[Stored items]
====

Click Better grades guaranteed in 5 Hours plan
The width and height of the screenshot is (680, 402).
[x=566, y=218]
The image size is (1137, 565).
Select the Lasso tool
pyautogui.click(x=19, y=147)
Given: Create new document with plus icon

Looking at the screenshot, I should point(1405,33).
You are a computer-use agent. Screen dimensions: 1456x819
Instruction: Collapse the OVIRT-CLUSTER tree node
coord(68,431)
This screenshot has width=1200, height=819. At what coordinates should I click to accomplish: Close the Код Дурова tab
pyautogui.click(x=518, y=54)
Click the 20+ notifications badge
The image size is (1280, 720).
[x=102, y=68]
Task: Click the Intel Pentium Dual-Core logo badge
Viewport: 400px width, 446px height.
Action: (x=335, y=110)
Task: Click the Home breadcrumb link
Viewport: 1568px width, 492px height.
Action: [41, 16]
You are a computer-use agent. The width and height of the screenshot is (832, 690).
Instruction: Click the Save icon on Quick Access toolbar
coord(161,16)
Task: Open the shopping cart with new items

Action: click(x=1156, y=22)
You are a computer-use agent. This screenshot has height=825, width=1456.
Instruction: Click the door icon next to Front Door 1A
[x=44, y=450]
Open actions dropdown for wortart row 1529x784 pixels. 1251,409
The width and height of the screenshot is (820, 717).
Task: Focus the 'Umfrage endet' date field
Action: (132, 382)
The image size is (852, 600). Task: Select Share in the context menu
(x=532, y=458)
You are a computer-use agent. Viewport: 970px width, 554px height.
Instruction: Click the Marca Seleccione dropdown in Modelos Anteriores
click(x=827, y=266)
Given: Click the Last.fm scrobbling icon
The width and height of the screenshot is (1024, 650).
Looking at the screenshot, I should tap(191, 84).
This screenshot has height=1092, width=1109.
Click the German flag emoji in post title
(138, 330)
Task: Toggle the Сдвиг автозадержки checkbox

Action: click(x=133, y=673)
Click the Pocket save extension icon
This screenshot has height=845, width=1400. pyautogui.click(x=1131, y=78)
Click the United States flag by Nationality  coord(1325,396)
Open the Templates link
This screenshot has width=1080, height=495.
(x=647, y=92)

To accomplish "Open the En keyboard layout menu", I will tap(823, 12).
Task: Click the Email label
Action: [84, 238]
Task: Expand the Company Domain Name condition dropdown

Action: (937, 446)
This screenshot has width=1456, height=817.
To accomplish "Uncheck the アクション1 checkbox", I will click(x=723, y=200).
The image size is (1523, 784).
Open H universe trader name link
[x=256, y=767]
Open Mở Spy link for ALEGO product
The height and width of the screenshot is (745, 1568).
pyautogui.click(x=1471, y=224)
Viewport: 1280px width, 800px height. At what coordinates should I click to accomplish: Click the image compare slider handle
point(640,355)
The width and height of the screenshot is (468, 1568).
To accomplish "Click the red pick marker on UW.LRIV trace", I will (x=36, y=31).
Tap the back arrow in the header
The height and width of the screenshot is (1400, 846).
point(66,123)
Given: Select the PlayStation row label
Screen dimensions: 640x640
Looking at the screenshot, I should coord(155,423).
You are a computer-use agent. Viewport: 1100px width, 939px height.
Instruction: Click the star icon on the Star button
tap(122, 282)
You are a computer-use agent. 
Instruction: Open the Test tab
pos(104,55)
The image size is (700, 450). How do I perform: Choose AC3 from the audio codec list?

====

EXERCISE
Please render every line of the items above as a numbered list, leaving out any blank lines.

FULL RESPONSE
1. Click Better grades guaranteed in 5 Hours plan
2. The width and height of the screenshot is (680, 402).
3. [x=566, y=218]
4. The image size is (1137, 565).
5. Select the Lasso tool
6. pyautogui.click(x=19, y=147)
7. Given: Create new document with plus icon
8. Looking at the screenshot, I should point(1405,33).
9. You are a computer-use agent. Screen dimensions: 1456x819
10. Instruction: Collapse the OVIRT-CLUSTER tree node
11. coord(68,431)
12. This screenshot has width=1200, height=819. At what coordinates should I click to accomplish: Close the Код Дурова tab
13. pyautogui.click(x=518, y=54)
14. Click the 20+ notifications badge
15. The image size is (1280, 720).
16. [x=102, y=68]
17. Task: Click the Intel Pentium Dual-Core logo badge
18. Viewport: 400px width, 446px height.
19. Action: (x=335, y=110)
20. Task: Click the Home breadcrumb link
21. Viewport: 1568px width, 492px height.
22. Action: [41, 16]
23. You are a computer-use agent. The width and height of the screenshot is (832, 690).
24. Instruction: Click the Save icon on Quick Access toolbar
25. coord(161,16)
26. Task: Open the shopping cart with new items
27. Action: click(x=1156, y=22)
28. You are a computer-use agent. This screenshot has height=825, width=1456.
29. Instruction: Click the door icon next to Front Door 1A
30. [x=44, y=450]
31. Open actions dropdown for wortart row 1529x784 pixels. 1251,409
32. The width and height of the screenshot is (820, 717).
33. Task: Focus the 'Umfrage endet' date field
34. Action: (132, 382)
35. The image size is (852, 600). Task: Select Share in the context menu
36. (x=532, y=458)
37. You are a computer-use agent. Viewport: 970px width, 554px height.
38. Instruction: Click the Marca Seleccione dropdown in Modelos Anteriores
39. click(x=827, y=266)
40. Given: Click the Last.fm scrobbling icon
41. The width and height of the screenshot is (1024, 650).
42. Looking at the screenshot, I should tap(191, 84).
43. This screenshot has height=1092, width=1109.
44. Click the German flag emoji in post title
45. (138, 330)
46. Task: Toggle the Сдвиг автозадержки checkbox
47. Action: click(x=133, y=673)
48. Click the Pocket save extension icon
49. This screenshot has height=845, width=1400. pyautogui.click(x=1131, y=78)
50. Click the United States flag by Nationality  coord(1325,396)
51. Open the Templates link
52. This screenshot has width=1080, height=495.
53. (x=647, y=92)
54. To accomplish "Open the En keyboard layout menu", I will tap(823, 12).
55. Task: Click the Email label
56. Action: [84, 238]
57. Task: Expand the Company Domain Name condition dropdown
58. Action: (937, 446)
59. This screenshot has width=1456, height=817.
60. To accomplish "Uncheck the アクション1 checkbox", I will click(x=723, y=200).
61. The image size is (1523, 784).
62. Open H universe trader name link
63. [x=256, y=767]
64. Open Mở Spy link for ALEGO product
65. The height and width of the screenshot is (745, 1568).
66. pyautogui.click(x=1471, y=224)
67. Viewport: 1280px width, 800px height. At what coordinates should I click to accomplish: Click the image compare slider handle
68. point(640,355)
69. The width and height of the screenshot is (468, 1568).
70. To accomplish "Click the red pick marker on UW.LRIV trace", I will (x=36, y=31).
71. Tap the back arrow in the header
72. The height and width of the screenshot is (1400, 846).
73. point(66,123)
74. Given: Select the PlayStation row label
75. Screen dimensions: 640x640
76. Looking at the screenshot, I should coord(155,423).
77. You are a computer-use agent. Viewport: 1100px width, 939px height.
78. Instruction: Click the star icon on the Star button
79. tap(122, 282)
80. You are a computer-use agent. 
81. Instruction: Open the Test tab
82. pos(104,55)
83. The image size is (700, 450). How do I perform: Choose AC3 from the audio codec list?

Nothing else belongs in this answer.